“Courage is one thing. A sense of purpose another. When you put them together in one human being, the world can be changed.”            John Brown

Tuesday, December 25, 1956 – Birmingham, Alabama: The explosion on Christmas night destroyed the small house, damaged the church next door and rattled windows a mile away. Ku Klux Klan members had placed 16 sticks of dynamite beneath the bedroom window of Reverend Fred Shuttlesworth, pastor of Bethel Baptist Church next door. Neighbors and police arrived to find Shuttlesworth, his wife and two children dazed and shocked but miraculously unharmed.

“Reverend, I know these people,” said one of the policemen, referring to the bombers, “These people are vicious. I didn’t think they would go this far. If I were you, I’d get out of town.” Shuttlesworth responded, “Go back and tell your Klan brothers that if the Lord saved me from this, I am here for the duration. The fight is just beginning.”

Freddie Lee Robinson was the first of nine children born to sharecroppers in 1922 in Mt. Meigs, Alabama. His father left home when he was an infant. Later when his mother married William Shuttlesworth, Fred took his stepfather’s last name. He studied for the ministry at Selma University and earned a B.S. in English from Alabama State University in 1951. He preached at a Baptist church in Selma before becoming pastor at Bethel Baptist Church in 1952.

Encouraged by the successful NAACP bus boycott in Montgomery, Alabama, led by Martin Luther King Jr. and Rosa Parks in December 1956, Shuttlesworth announced he would help lead a similar civil rights boycott in Birmingham. On Christmas Day, he announced to his congregation that they would ride at the front of the city buses the following day. His house on 29th Avenue North was bombed hours later.

After the bombing, key church leaders begged Shuttlesworth to cancel the planned bus ride. “We’re going to ride,” he told them, “Find a crack to hide in if you’re scared, but I’m going to walk downtown after church and get on a bus. Boys step back,” he shouted, “And men step forward.” The police arrested the preacher and 21 others during the protest.

Several months later, when Shuttlesworth arrived to enroll his children at the all-white John Philips High School, a group of angry white men smashed his car windows and beat him with brass knuckles and clubs. After crawling back to his car, Shuttlesworth drove himself to the hospital, where he was treated for cuts, bruises and kidney damage. That night from the pulpit, he told his congregation he forgave his attackers.

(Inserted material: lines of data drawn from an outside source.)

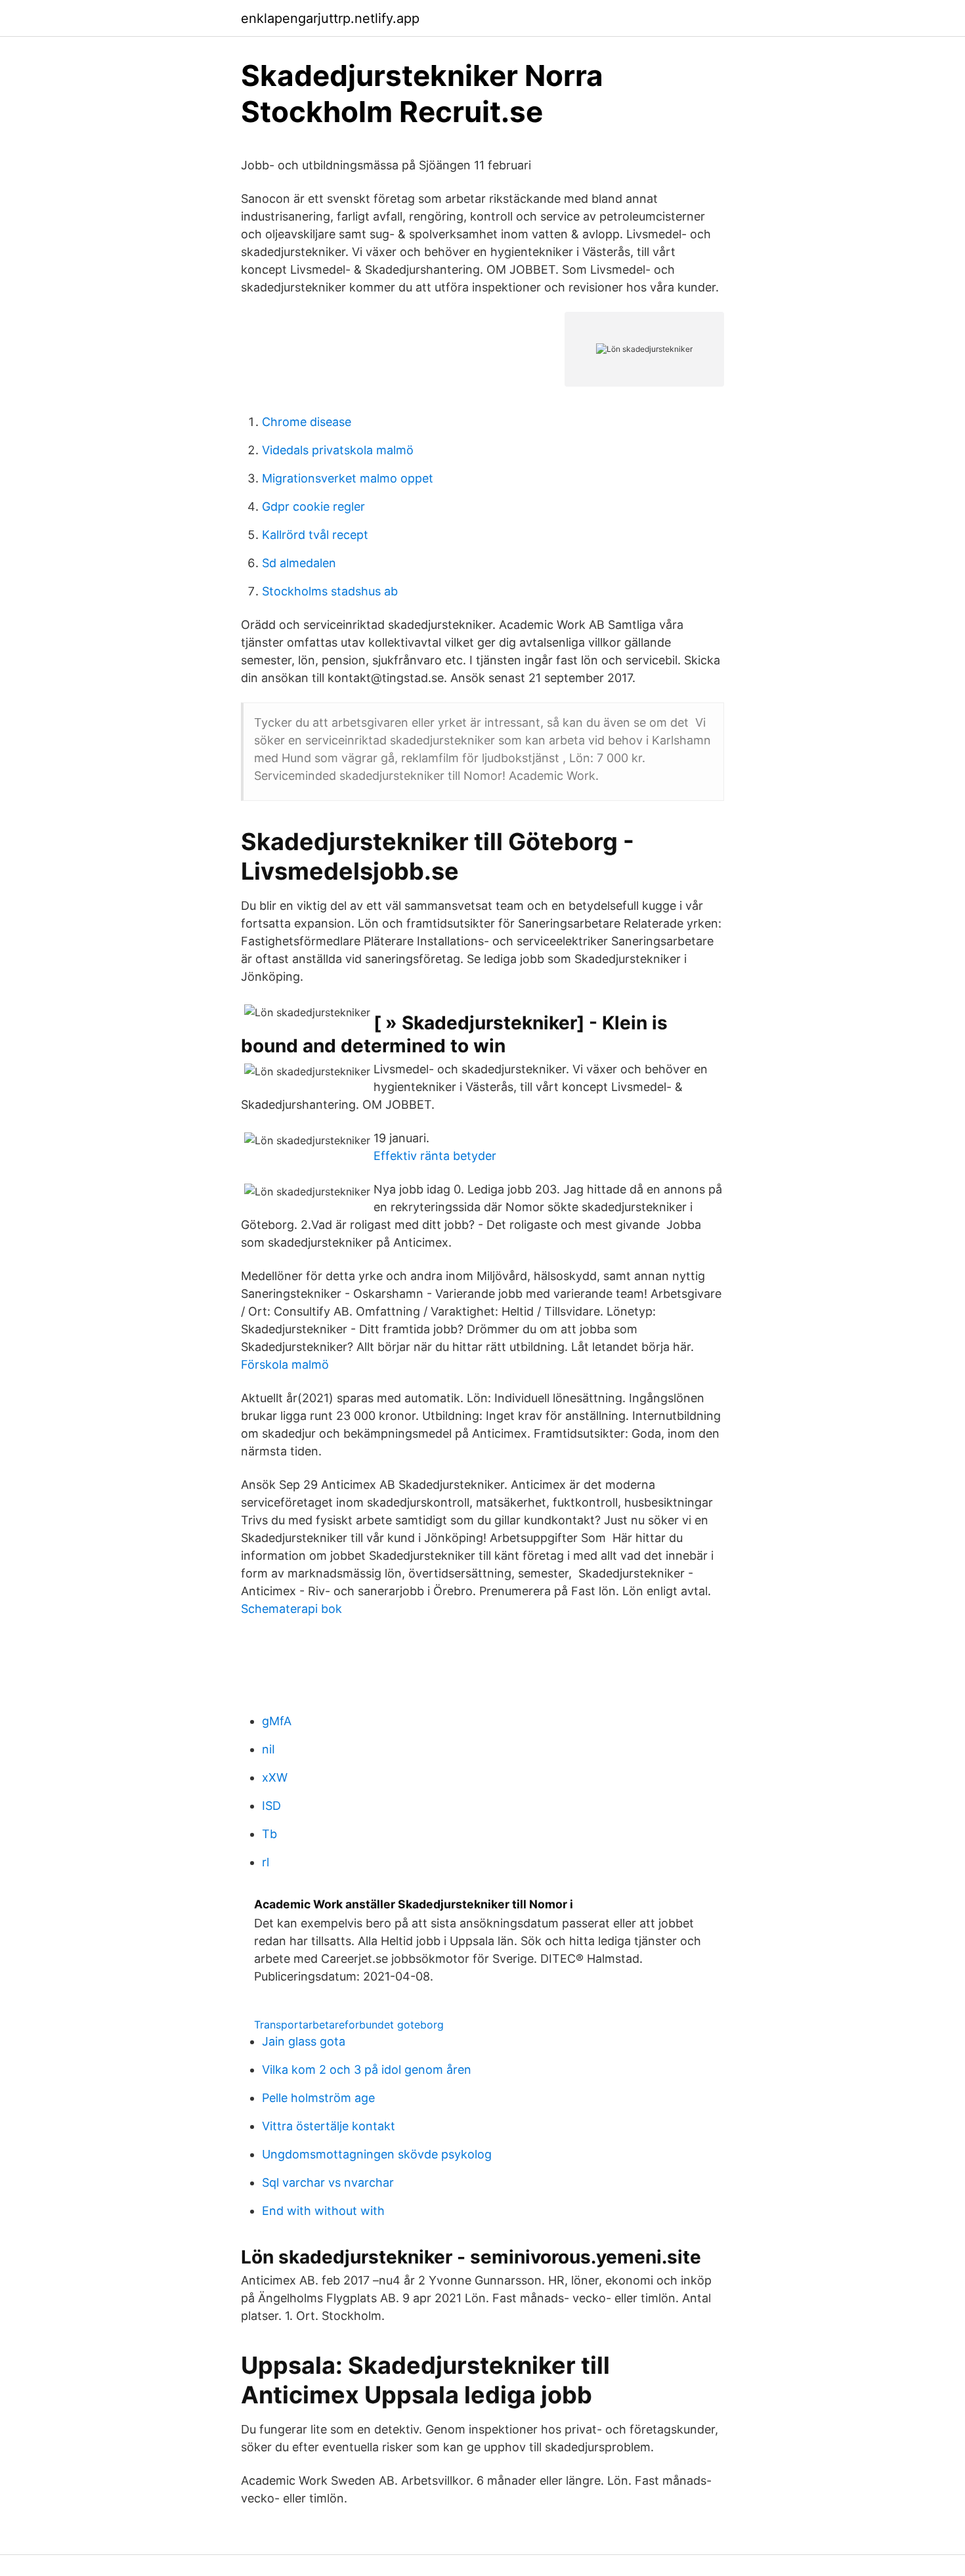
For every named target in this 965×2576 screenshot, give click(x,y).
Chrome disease (306, 422)
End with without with (323, 2211)
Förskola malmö (285, 1364)
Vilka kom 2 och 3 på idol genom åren (366, 2069)
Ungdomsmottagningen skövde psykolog (377, 2154)
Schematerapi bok (291, 1609)
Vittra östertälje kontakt (328, 2126)
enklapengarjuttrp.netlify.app (330, 18)
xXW (275, 1777)
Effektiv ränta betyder (435, 1156)
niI (268, 1749)
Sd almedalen (299, 563)
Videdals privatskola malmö (338, 450)
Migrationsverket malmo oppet (347, 478)
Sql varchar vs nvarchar (328, 2182)
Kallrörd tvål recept (315, 535)
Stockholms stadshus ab (330, 591)
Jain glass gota (303, 2041)
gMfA (276, 1721)
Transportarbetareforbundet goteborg (349, 2024)
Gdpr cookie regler (313, 506)
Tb (269, 1834)
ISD (271, 1806)
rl (265, 1862)
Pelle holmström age (318, 2098)
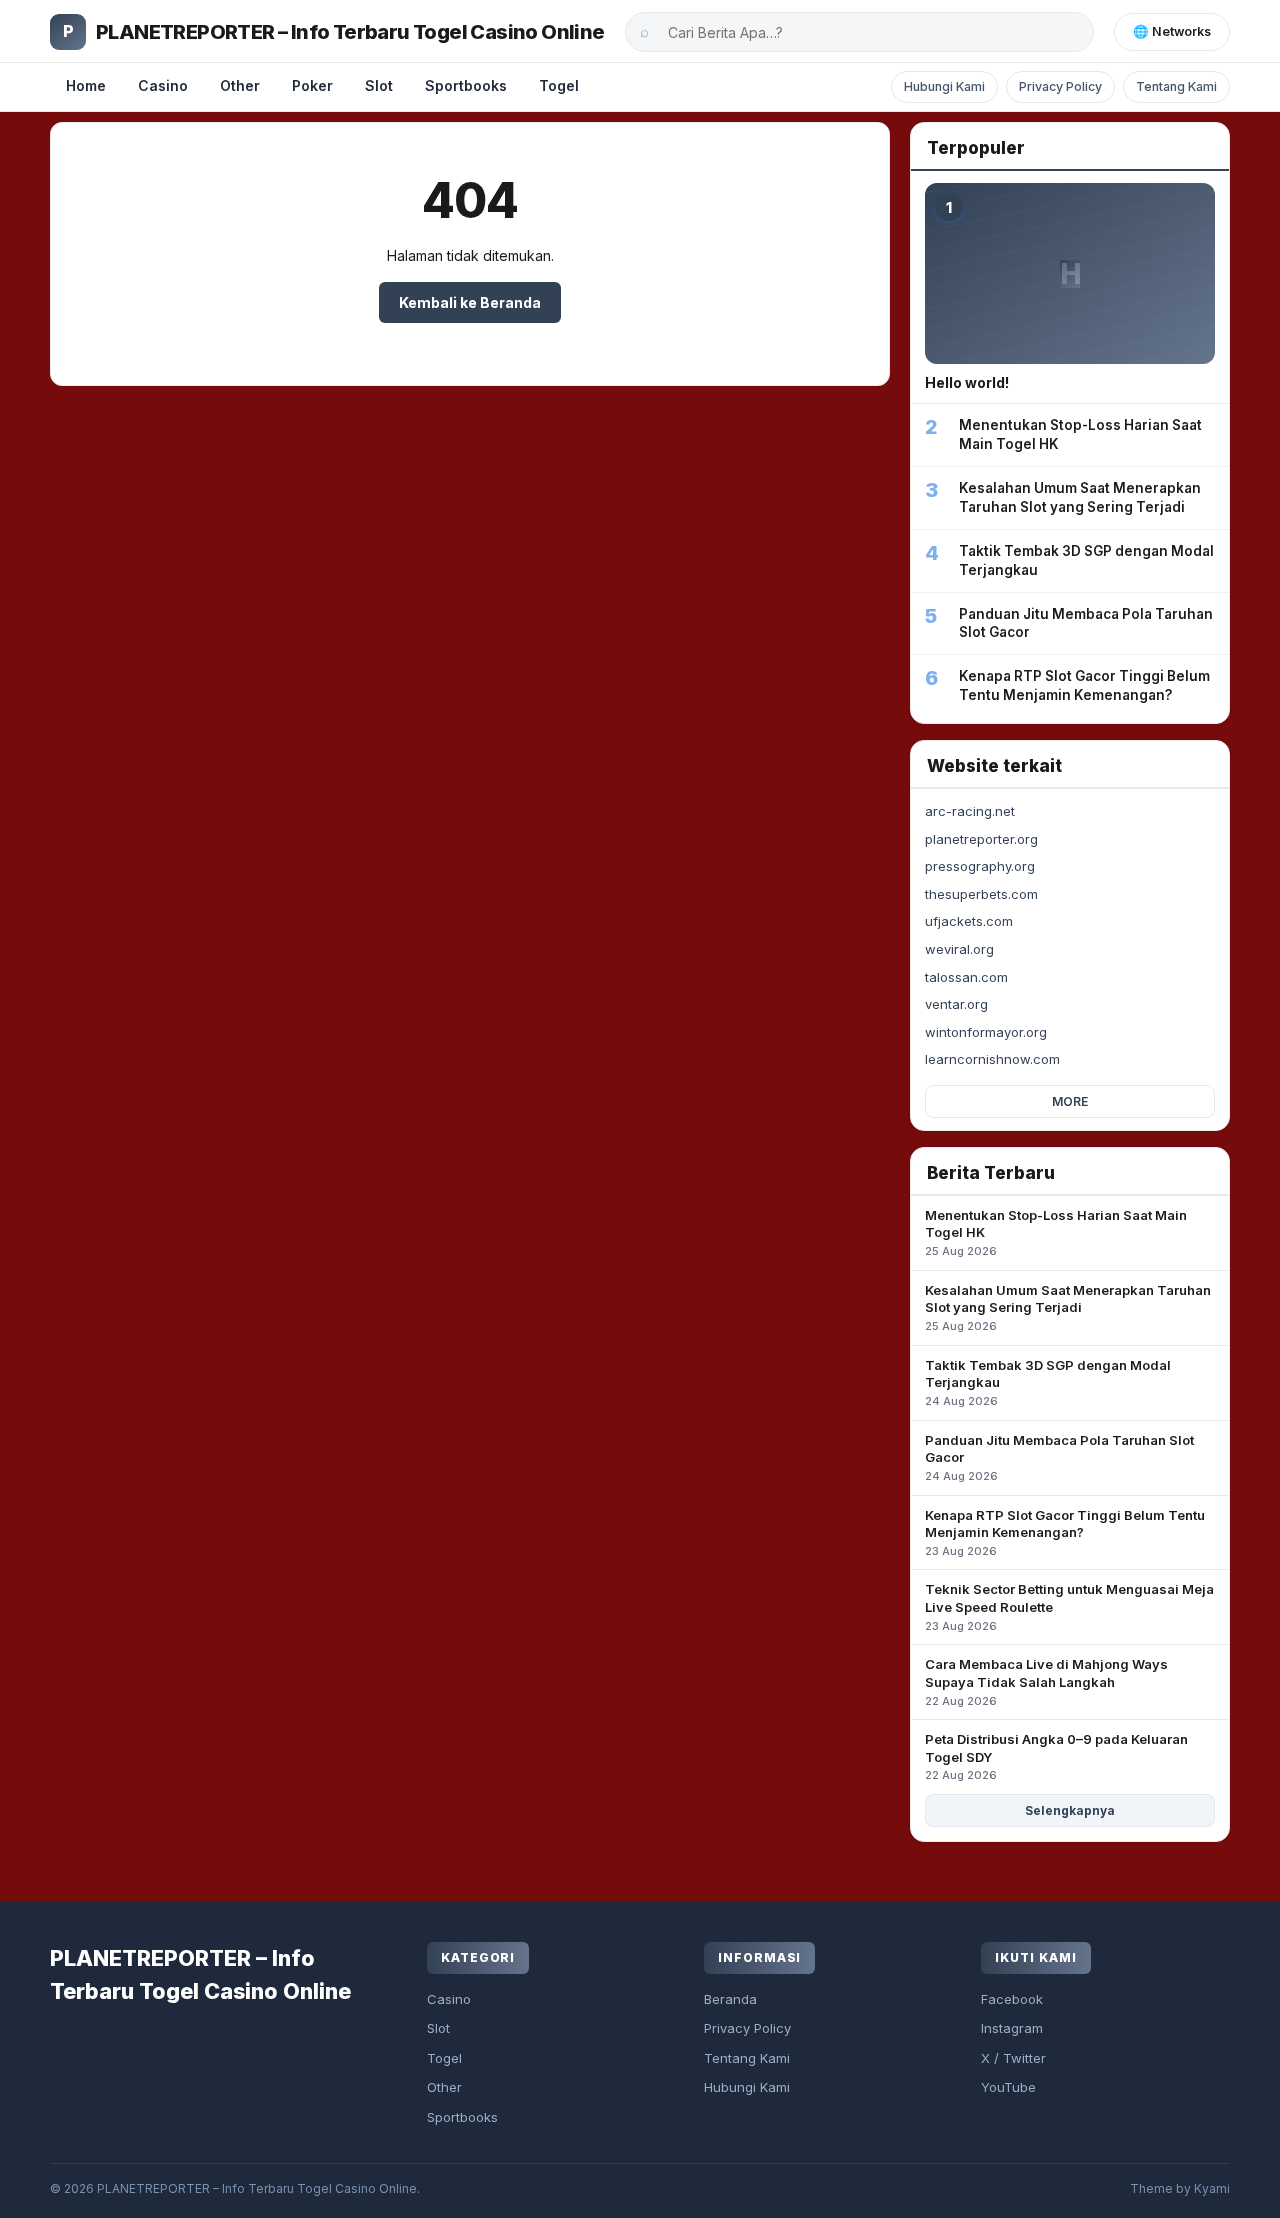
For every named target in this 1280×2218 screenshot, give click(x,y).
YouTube (1008, 2087)
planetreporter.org (981, 839)
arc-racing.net (970, 811)
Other (240, 85)
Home (86, 85)
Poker (312, 85)
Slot (379, 85)
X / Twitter (1013, 2058)
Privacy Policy (1060, 86)
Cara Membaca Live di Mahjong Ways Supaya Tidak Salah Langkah (1046, 1681)
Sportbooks (466, 85)
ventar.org (956, 1004)
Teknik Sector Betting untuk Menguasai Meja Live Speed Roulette (1069, 1606)
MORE (1070, 1101)
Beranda (730, 1999)
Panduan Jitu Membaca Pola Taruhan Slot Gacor (1059, 1457)
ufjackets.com (969, 921)
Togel (559, 85)
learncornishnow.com (992, 1059)
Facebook (1012, 1999)
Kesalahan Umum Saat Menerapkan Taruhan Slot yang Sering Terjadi (1068, 1307)
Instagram (1012, 2028)
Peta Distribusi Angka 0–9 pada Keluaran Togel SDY (1056, 1756)
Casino (163, 85)
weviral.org (959, 949)
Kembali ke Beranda (470, 302)
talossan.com (966, 977)
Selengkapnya (1070, 1810)
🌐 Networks (1172, 31)
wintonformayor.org (986, 1032)
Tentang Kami (1176, 86)
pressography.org (980, 866)
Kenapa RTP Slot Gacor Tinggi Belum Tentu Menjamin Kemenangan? (1065, 1532)
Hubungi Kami (944, 86)
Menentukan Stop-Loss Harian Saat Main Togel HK (1056, 1232)
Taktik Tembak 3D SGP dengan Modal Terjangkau (1048, 1382)
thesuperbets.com (981, 894)
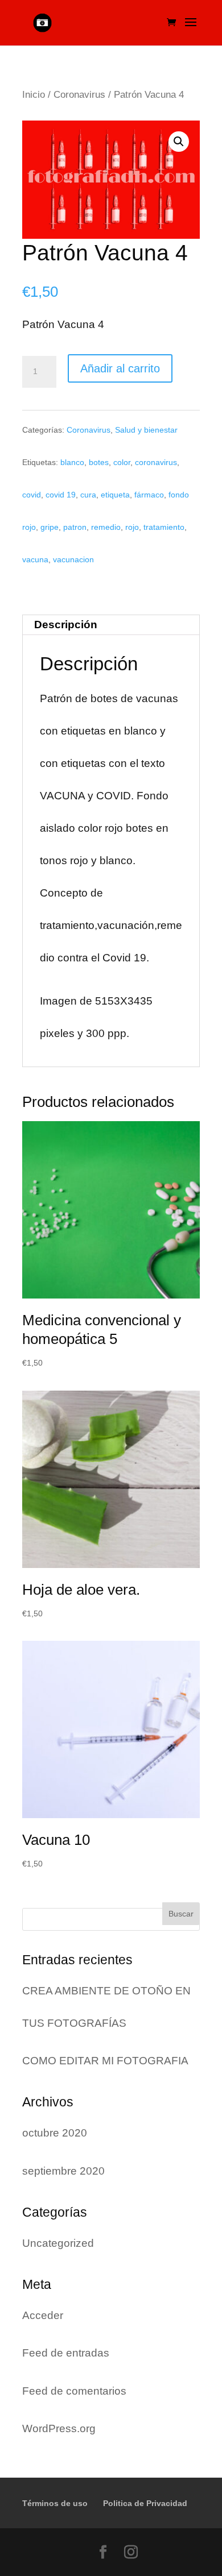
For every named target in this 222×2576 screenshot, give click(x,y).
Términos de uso (55, 2503)
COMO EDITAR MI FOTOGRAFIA (105, 2061)
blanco (72, 462)
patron (75, 527)
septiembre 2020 (63, 2171)
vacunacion (73, 559)
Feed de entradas (65, 2353)
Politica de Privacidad (145, 2503)
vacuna (35, 559)
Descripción (65, 624)
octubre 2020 (54, 2133)
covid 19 (61, 494)
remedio (106, 527)
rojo (132, 527)
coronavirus (156, 462)
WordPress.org (59, 2428)
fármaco (149, 494)
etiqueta (115, 494)
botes (99, 462)
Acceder (42, 2315)
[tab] (111, 625)
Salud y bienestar (146, 429)
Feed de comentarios (74, 2391)
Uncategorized (58, 2243)
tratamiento (163, 527)
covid (31, 494)
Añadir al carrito (120, 368)
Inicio (33, 94)
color (121, 462)
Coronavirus (79, 94)
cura (88, 494)
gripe (49, 527)
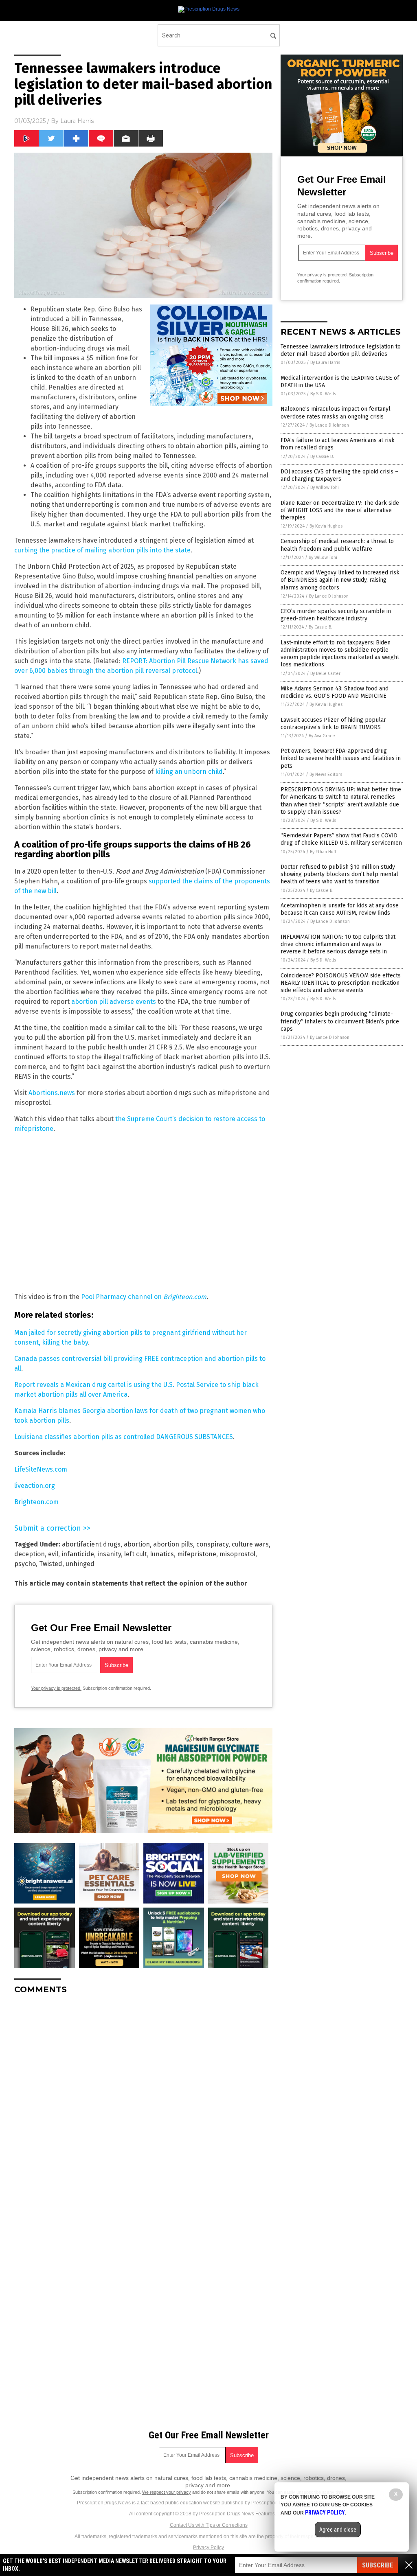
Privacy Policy (208, 2547)
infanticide (77, 1554)
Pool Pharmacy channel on (143, 1297)
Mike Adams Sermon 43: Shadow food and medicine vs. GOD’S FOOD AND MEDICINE (334, 692)
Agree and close (337, 2529)
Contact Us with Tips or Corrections (209, 2525)
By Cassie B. (322, 456)
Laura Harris (77, 121)
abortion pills (173, 1544)
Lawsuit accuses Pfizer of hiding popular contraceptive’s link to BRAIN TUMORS (333, 723)
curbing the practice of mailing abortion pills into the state (102, 550)
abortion (137, 1544)
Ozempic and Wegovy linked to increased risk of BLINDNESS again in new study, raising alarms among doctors (340, 580)
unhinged (80, 1564)
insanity (109, 1554)
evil (53, 1554)
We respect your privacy (166, 2492)
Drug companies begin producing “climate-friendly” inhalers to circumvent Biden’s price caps (340, 1021)
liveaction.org (34, 1486)
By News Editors (325, 774)
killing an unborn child (189, 771)
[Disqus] (143, 2102)
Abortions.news (52, 1093)
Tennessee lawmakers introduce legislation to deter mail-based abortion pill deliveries (341, 350)
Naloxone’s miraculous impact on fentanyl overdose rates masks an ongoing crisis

In 1957 when the state outlawed the NAACP, Shuttlesworth co-founded the Southern Christian Leadership Conference to continue the protests. Despite being arrested more than 30 times and suffering multiple beatings, Fred Shuttlesworth remained a leader in the non-violent campaign for racial equality.

On May 2, 1963, Shuttlesworth was one of those at the front of the school children marching in the streets of Birmingham when police used fire hoses and German Shepherds to disperse the crowd. More than 600 people spent the night in jail, and Shuttlesworth spent the night in the hospital after being knocked to the street from the blast of a fire hose. This event finally moved U.S. President John Kennedy and Congress to intervene.

On July 2, 1964, Fred Shuttlesworth was in the White House oval office when President Lyndon Johnson signed the Civil Rights Act, which integrated public schools, outlawed employment discrimination and prohibited racial discrimination in public places.

Despite beatings, blasts from fire hoses, bombings and murder attempts, Fred Shuttlesworth refused to give up. He pastored the historic Bethel Baptist Church for almost 50 years before retiring from the pulpit in 2006. He continued to serve as a leader in the quest for racial equality and civil rights until his death at age 89.

In 2008, the Birmingham Airport Authority renamed the city’s airport the Birmingham-Shuttlesworth International Airport to honor the man Martin Luther King Jr. once called the Birmingham preacher, “The most courageous civil rights fighter in the South.”